Schwäbische Zeitung (Bad Saulgau)
Große Koalition erwies sich als krisenfest
SPD und Union haben den Vertrag abgearbeitet und viel erreicht – Flüchlingskrise als schwerste Herausforderung
BERLIN - „Bitte nicht noch einmal!“Da sind sich fast alle Politiker von SPD, CDU und CSU in Berlin einig. Eine Große Koalition ist für sie keine Traumkonstellation. Doch Union und SPD haben vieles umgesetzt in den letzten vier Jahren. Alle Aktivitäten treten allerdings in den Hintergrund vor der größten Herausforderung, der Flüchtlingskrise. Das „Wir schaffen das“von Kanzlerin Angela Merkel (CDU) dürfte die Überschrift über die vier Jahre Große Koalition von 2013 bis 2017 werden.
Wer auf die Legislaturperiode mit einigem Abstand zurückblickt, wird mit Erstaunen feststellen, wie viel in den ersten beiden Jahren umgesetzt wurde. Fast drei Monate dauerten die Koalitionsverhandlungen, erst eine Woche vor Weihnachten wurde 2013 der Koalitionsvertrag unterzeichnet. Der hielt dann minutiös fest, was geplant war: Die Ausweitung der Mütterrente um ein zweites Jahr, die Pkw-Maut, die Rente mit 63, der Mindestlohn, die Mietpreisbremse und die Neuregelung der Bund-Länder-Finanzen.
Nicht vereinbart war die Ehe für alle, ein Wunsch der SPD. Doch auch die Ehe für alle kam auf den letzten Metern der Koalition noch hinzu, nachdem Merkel überraschend Entgegenkommen signalisiert hatte.
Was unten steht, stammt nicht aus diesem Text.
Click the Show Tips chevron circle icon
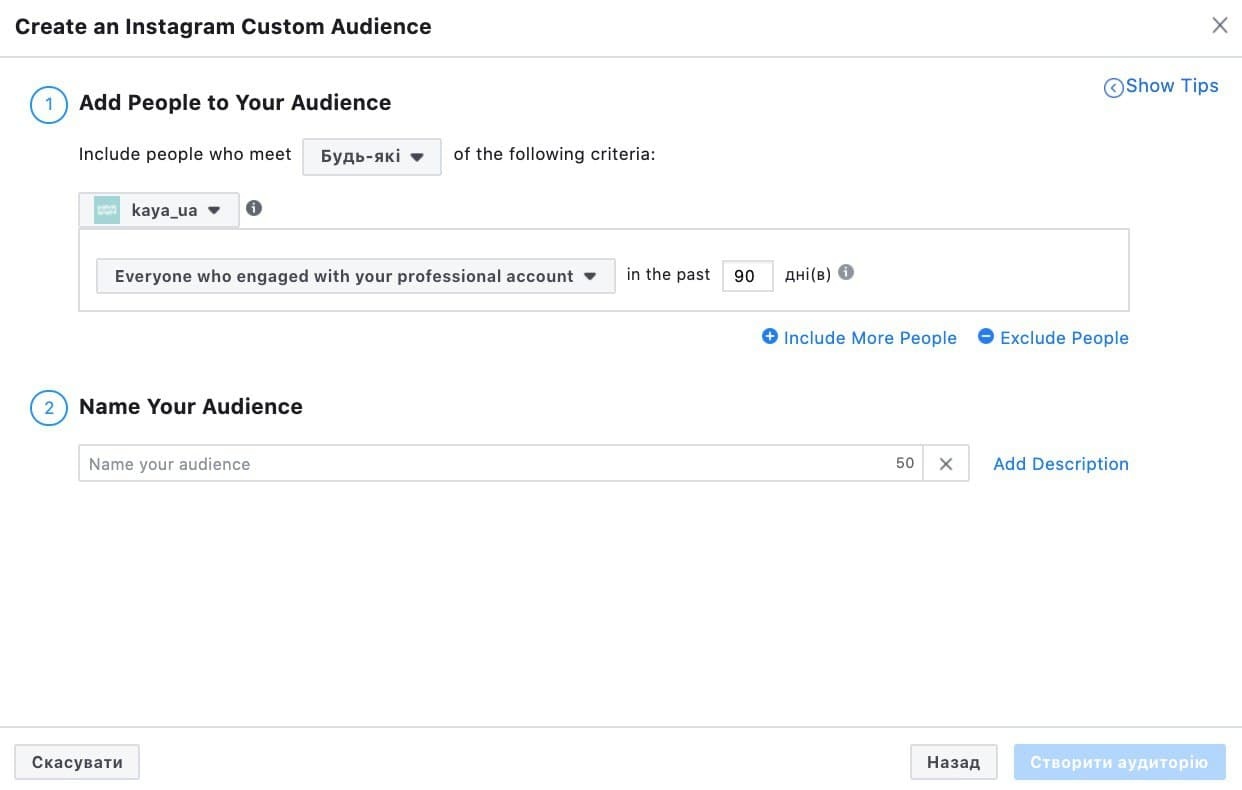This screenshot has width=1242, height=790. [x=1113, y=88]
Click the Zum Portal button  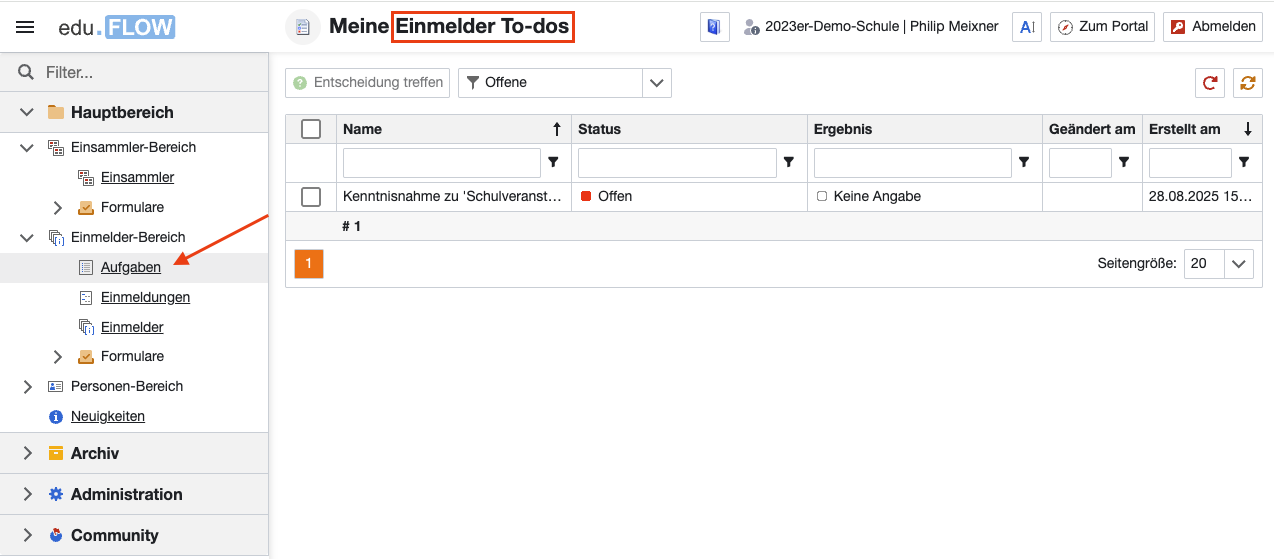click(x=1103, y=27)
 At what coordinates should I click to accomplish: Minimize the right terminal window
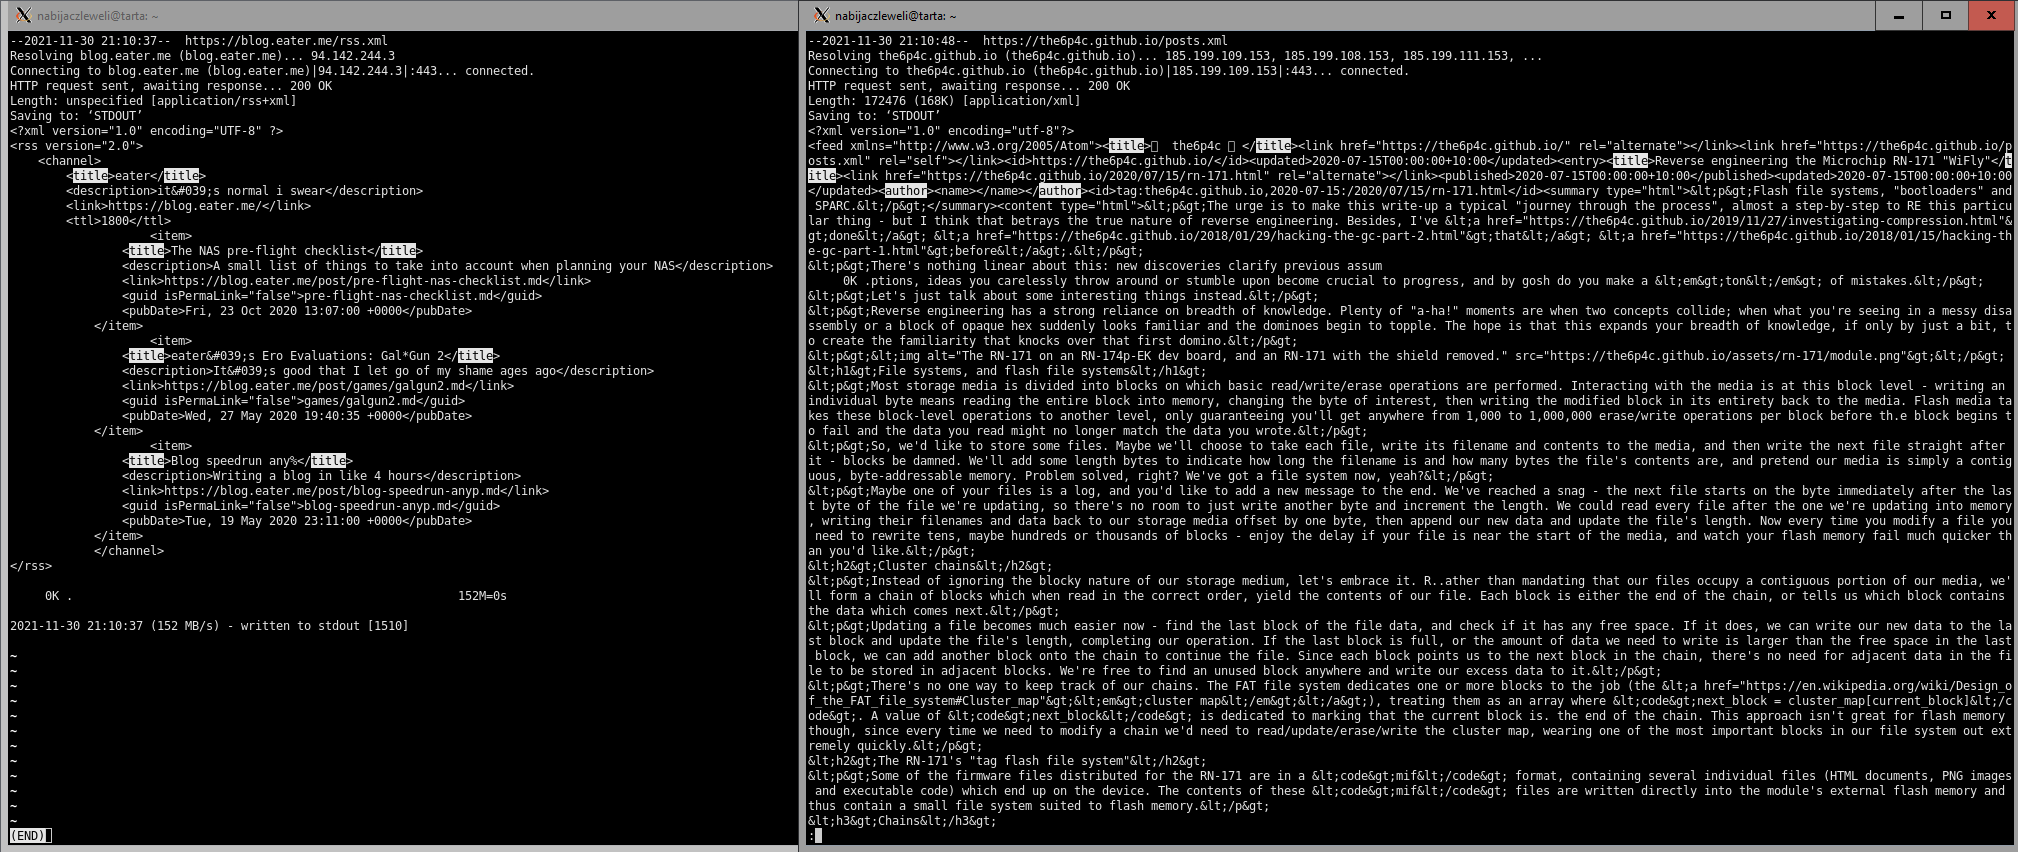[1899, 15]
Der Koalitionsvertrag von 2013 wurde zu großen Teilen abgearbeitet und umgesetzt. Vor allem Arbeitsministerin Andrea Nahles (SPD) hatte mit Mindestlohn, Rente mit 63 und Mütterrente alle Hände voll zu tun. Der Mindestlohn, der dann zunächst auf 8,50 Euro festgesetzt wurde, beträgt seit diesem Jahr 8,84 Euro. Wirtschaft und Teile der Union hatten gegen die Einführung des Mindestlohns gewettert, doch der Sturm der Entrüstung hat sich längst gelegt.
Anders war es bei der Mütterrente, welche die Union problemlos mit der SPD durchsetzen konnte, zumal im Gegenzug vereinbart wurde, dass Menschen, die 45 Jahre gearbeitet haben, schon mit 63 abschlagsfrei in Rente gehen können.
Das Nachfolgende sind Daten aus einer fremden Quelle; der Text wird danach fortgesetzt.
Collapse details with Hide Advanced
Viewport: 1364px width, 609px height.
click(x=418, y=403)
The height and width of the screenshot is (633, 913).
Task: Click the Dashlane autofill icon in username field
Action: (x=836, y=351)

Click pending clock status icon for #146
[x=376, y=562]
Sehr viel mehr Zeit und Nerven beanspruchte die Einführung der Maut. Sie wurde erstmals 2015 verabschiedet, musste aber nach europäischen Bedenken geändert werden. Erst nach diesen Nachbesserungen konnte das Gesetz dann 2017 verabschiedet werden. In Kraft ist sie bis heute nicht getreten.
Die Zusammenarbeit in der Großen Koalition klappte in den vier Jahren relativ reibungslos. Auf jeden Fall funktioniert sie viel besser, als dies bei der schwarz-gelben Vorgängerkoalition der Fall war, wo man sich untereinander als „Gurkentruppe“schmähte.
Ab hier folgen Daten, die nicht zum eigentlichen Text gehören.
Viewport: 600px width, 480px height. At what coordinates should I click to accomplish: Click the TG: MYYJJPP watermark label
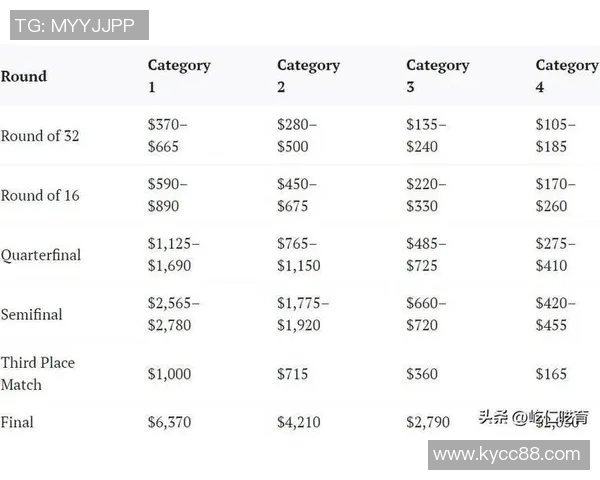click(79, 25)
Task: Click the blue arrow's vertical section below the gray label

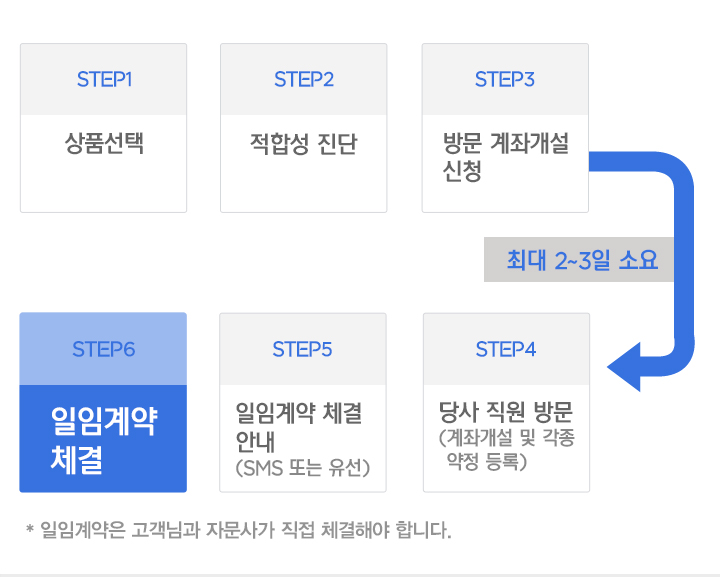Action: pos(684,310)
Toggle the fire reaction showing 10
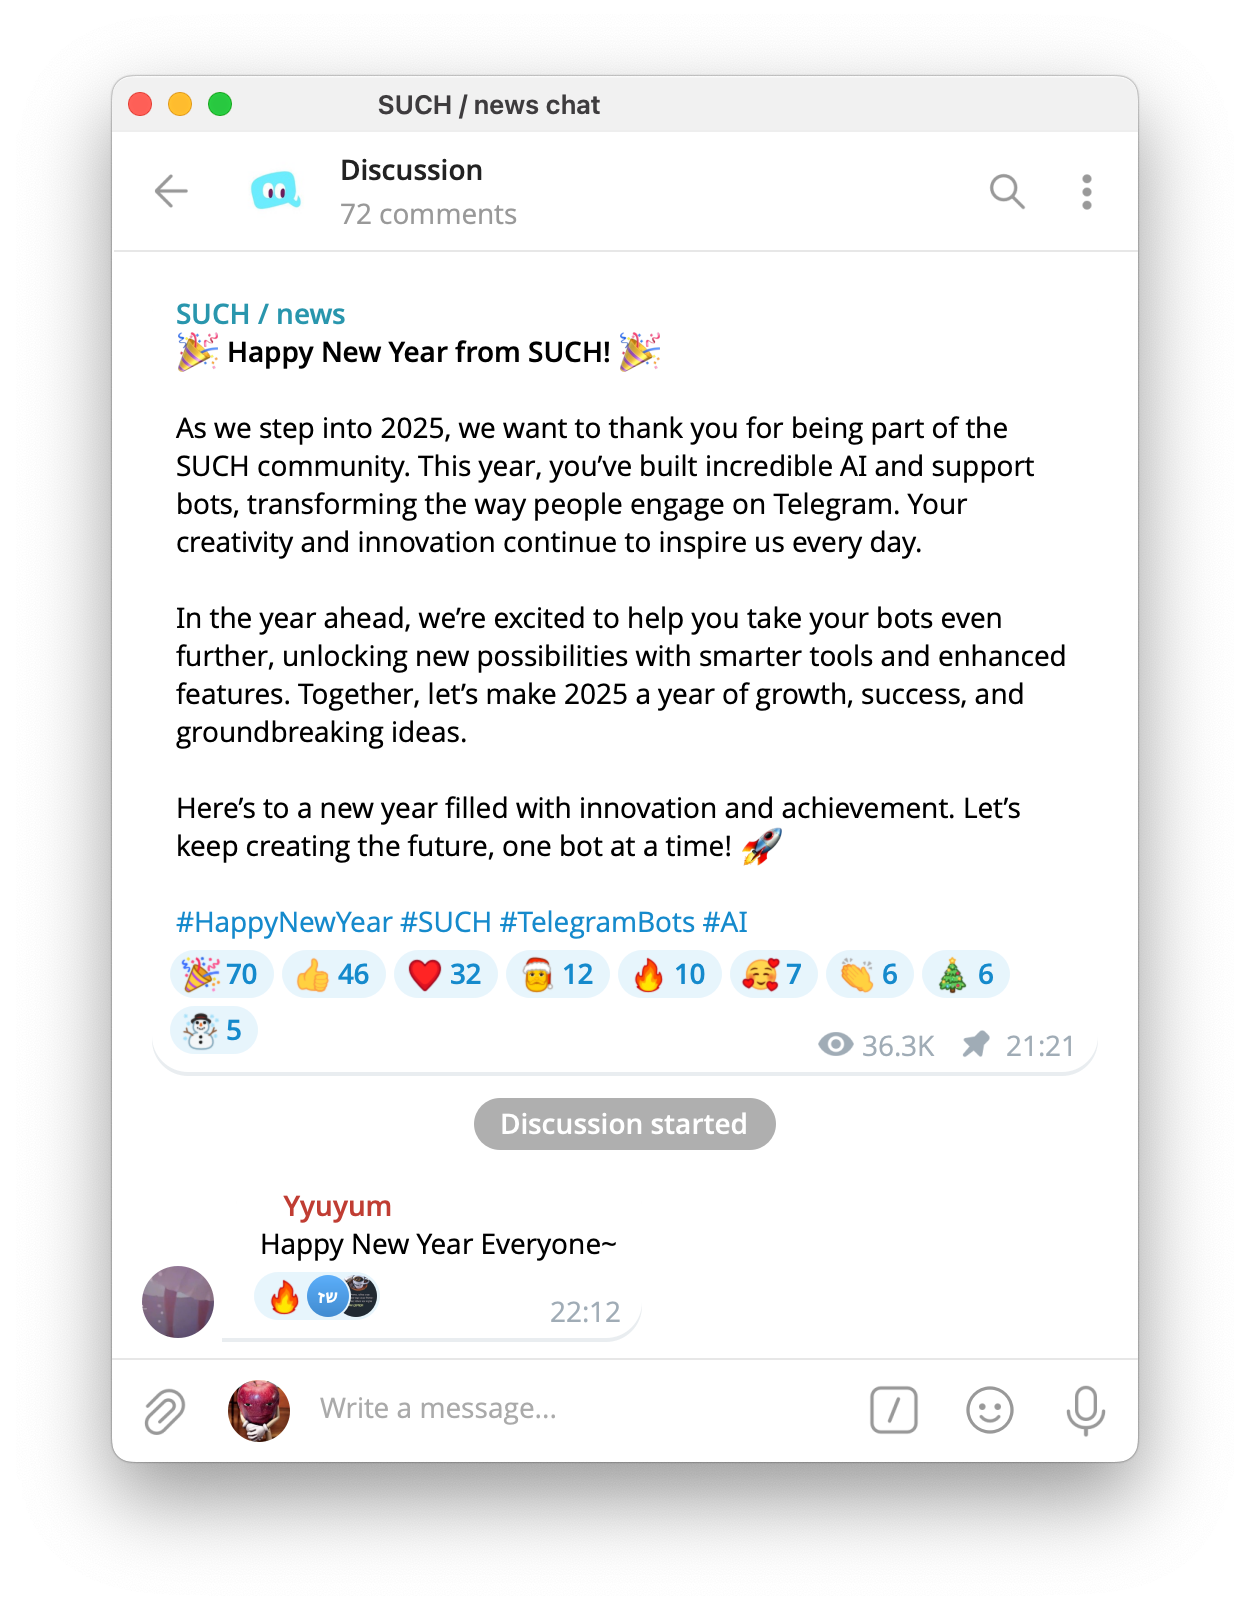 (x=670, y=974)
Neben der Umsetzung der innenpolitischen Vorhaben aber erwies sich die Große Koalition vor allem als Krisen-Bewältigungskoalition. Vom Krieg in der Ukraine über die Griechenlandhilfe bis zur BrexitEntscheidung, von der Wahl Donald Trumps in den USA bis zu Erdogans fast diktatorischem Machtzuwachs – Kanzlerin Merkel war genauso oft gefordert wie ihr Außenminister und Vizekanzler Frank-Walter Steinmeier und später, nachdem Steinmeier Bundespräsident wurde, sein Nachfolger Sigmar Gabriel (beide SPD).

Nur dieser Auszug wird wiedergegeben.